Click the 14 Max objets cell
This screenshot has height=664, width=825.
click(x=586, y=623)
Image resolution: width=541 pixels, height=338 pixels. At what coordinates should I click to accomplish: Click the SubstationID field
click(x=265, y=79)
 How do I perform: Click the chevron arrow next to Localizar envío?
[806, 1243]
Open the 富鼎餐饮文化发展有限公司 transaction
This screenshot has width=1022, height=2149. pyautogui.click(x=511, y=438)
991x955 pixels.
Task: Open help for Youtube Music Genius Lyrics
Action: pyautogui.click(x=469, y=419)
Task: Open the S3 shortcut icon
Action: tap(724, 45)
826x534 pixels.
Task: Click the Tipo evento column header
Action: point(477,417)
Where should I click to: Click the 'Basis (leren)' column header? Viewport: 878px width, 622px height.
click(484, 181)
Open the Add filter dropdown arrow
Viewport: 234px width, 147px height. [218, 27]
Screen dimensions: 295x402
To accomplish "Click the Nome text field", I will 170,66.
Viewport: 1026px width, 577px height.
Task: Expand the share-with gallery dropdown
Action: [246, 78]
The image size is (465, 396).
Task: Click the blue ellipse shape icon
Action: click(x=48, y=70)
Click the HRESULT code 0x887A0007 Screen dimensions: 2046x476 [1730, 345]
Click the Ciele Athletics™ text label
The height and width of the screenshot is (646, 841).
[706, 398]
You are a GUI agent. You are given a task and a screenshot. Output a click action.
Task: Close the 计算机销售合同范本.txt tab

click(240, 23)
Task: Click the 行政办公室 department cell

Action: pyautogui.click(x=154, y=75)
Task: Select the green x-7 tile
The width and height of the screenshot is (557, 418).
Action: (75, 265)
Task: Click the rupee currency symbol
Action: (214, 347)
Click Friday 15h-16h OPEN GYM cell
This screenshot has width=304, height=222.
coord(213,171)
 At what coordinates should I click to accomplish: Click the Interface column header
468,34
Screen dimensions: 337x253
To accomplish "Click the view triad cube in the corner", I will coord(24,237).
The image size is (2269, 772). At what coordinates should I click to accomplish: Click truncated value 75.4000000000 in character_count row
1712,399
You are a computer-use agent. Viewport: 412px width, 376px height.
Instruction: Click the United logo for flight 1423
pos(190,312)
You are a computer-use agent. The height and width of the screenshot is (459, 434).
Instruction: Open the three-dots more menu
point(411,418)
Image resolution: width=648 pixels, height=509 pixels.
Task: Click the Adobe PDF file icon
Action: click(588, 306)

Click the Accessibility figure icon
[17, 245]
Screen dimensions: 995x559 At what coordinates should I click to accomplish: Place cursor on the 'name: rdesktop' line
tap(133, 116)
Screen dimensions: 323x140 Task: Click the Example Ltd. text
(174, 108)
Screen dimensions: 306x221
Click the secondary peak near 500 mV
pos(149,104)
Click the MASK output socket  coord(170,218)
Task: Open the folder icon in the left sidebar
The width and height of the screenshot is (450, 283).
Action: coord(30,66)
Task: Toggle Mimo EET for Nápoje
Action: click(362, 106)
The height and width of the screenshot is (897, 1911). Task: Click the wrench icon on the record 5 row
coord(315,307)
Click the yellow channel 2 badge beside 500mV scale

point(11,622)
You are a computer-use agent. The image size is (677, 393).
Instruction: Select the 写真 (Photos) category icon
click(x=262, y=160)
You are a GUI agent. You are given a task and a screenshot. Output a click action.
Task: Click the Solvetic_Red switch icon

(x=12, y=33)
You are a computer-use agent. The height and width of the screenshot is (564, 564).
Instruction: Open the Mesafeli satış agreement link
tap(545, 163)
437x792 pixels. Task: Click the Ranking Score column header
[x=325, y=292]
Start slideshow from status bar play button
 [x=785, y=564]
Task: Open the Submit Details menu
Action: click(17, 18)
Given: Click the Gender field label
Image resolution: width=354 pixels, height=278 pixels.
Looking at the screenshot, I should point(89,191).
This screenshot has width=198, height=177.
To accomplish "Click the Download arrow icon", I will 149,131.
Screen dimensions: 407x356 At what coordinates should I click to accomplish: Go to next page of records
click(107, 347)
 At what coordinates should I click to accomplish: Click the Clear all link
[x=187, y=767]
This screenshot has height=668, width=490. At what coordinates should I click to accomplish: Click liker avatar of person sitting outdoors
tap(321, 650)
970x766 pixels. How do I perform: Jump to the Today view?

————————

| Exercise aim |
Set down the entries above again, word for word.

| Task solution |
Click the 14 Max objets cell
This screenshot has height=664, width=825.
click(x=586, y=623)
Image resolution: width=541 pixels, height=338 pixels. At what coordinates should I click to accomplish: Click the SubstationID field
click(x=265, y=79)
 How do I perform: Click the chevron arrow next to Localizar envío?
[806, 1243]
Open the 富鼎餐饮文化发展有限公司 transaction
This screenshot has width=1022, height=2149. pyautogui.click(x=511, y=438)
991x955 pixels.
Task: Open help for Youtube Music Genius Lyrics
Action: pyautogui.click(x=469, y=419)
Task: Open the S3 shortcut icon
Action: tap(724, 45)
826x534 pixels.
Task: Click the Tipo evento column header
Action: point(477,417)
Where should I click to: Click the 'Basis (leren)' column header? Viewport: 878px width, 622px height.
click(484, 181)
Open the Add filter dropdown arrow
Viewport: 234px width, 147px height. [218, 27]
Screen dimensions: 295x402
To accomplish "Click the Nome text field", I will 170,66.
Viewport: 1026px width, 577px height.
Task: Expand the share-with gallery dropdown
Action: [246, 78]
The image size is (465, 396).
Task: Click the blue ellipse shape icon
Action: click(x=48, y=70)
Click the HRESULT code 0x887A0007 Screen dimensions: 2046x476 [1730, 345]
Click the Ciele Athletics™ text label
The height and width of the screenshot is (646, 841).
[706, 398]
You are a GUI agent. You are given a task and a screenshot. Output a click action.
Task: Close the 计算机销售合同范本.txt tab

click(240, 23)
Task: Click the 行政办公室 department cell

Action: pyautogui.click(x=154, y=75)
Task: Select the green x-7 tile
The width and height of the screenshot is (557, 418).
Action: (75, 265)
Task: Click the rupee currency symbol
Action: (214, 347)
Click Friday 15h-16h OPEN GYM cell
This screenshot has width=304, height=222.
coord(213,171)
 At what coordinates should I click to accomplish: Click the Interface column header
468,34
Screen dimensions: 337x253
To accomplish "Click the view triad cube in the corner", I will coord(24,237).
The image size is (2269, 772). At what coordinates should I click to accomplish: Click truncated value 75.4000000000 in character_count row
1712,399
You are a computer-use agent. Viewport: 412px width, 376px height.
Instruction: Click the United logo for flight 1423
pos(190,312)
You are a computer-use agent. The height and width of the screenshot is (459, 434).
Instruction: Open the three-dots more menu
point(411,418)
Image resolution: width=648 pixels, height=509 pixels.
Task: Click the Adobe PDF file icon
Action: click(588, 306)

Click the Accessibility figure icon
[17, 245]
Screen dimensions: 995x559 At what coordinates should I click to accomplish: Place cursor on the 'name: rdesktop' line
tap(133, 116)
Screen dimensions: 323x140 Task: Click the Example Ltd. text
(174, 108)
Screen dimensions: 306x221
Click the secondary peak near 500 mV
pos(149,104)
Click the MASK output socket  coord(170,218)
Task: Open the folder icon in the left sidebar
The width and height of the screenshot is (450, 283).
Action: coord(30,66)
Task: Toggle Mimo EET for Nápoje
Action: click(362, 106)
The height and width of the screenshot is (897, 1911). Task: Click the wrench icon on the record 5 row
coord(315,307)
Click the yellow channel 2 badge beside 500mV scale

point(11,622)
You are a computer-use agent. The image size is (677, 393).
Instruction: Select the 写真 (Photos) category icon
click(x=262, y=160)
You are a GUI agent. You are given a task and a screenshot. Output a click action.
Task: Click the Solvetic_Red switch icon

(x=12, y=33)
You are a computer-use agent. The height and width of the screenshot is (564, 564).
Instruction: Open the Mesafeli satış agreement link
tap(545, 163)
437x792 pixels. Task: Click the Ranking Score column header
[x=325, y=292]
Start slideshow from status bar play button
 [x=785, y=564]
Task: Open the Submit Details menu
Action: click(17, 18)
Given: Click the Gender field label
Image resolution: width=354 pixels, height=278 pixels.
Looking at the screenshot, I should point(89,191).
This screenshot has width=198, height=177.
To accomplish "Click the Download arrow icon", I will 149,131.
Screen dimensions: 407x356 At what coordinates should I click to accomplish: Go to next page of records
click(107, 347)
 At what coordinates should I click to accomplish: Click the Clear all link
[x=187, y=767]
This screenshot has height=668, width=490. At what coordinates should I click to accomplish: Click liker avatar of person sitting outdoors
tap(321, 650)
970x766 pixels. How do I perform: Jump to the Today view?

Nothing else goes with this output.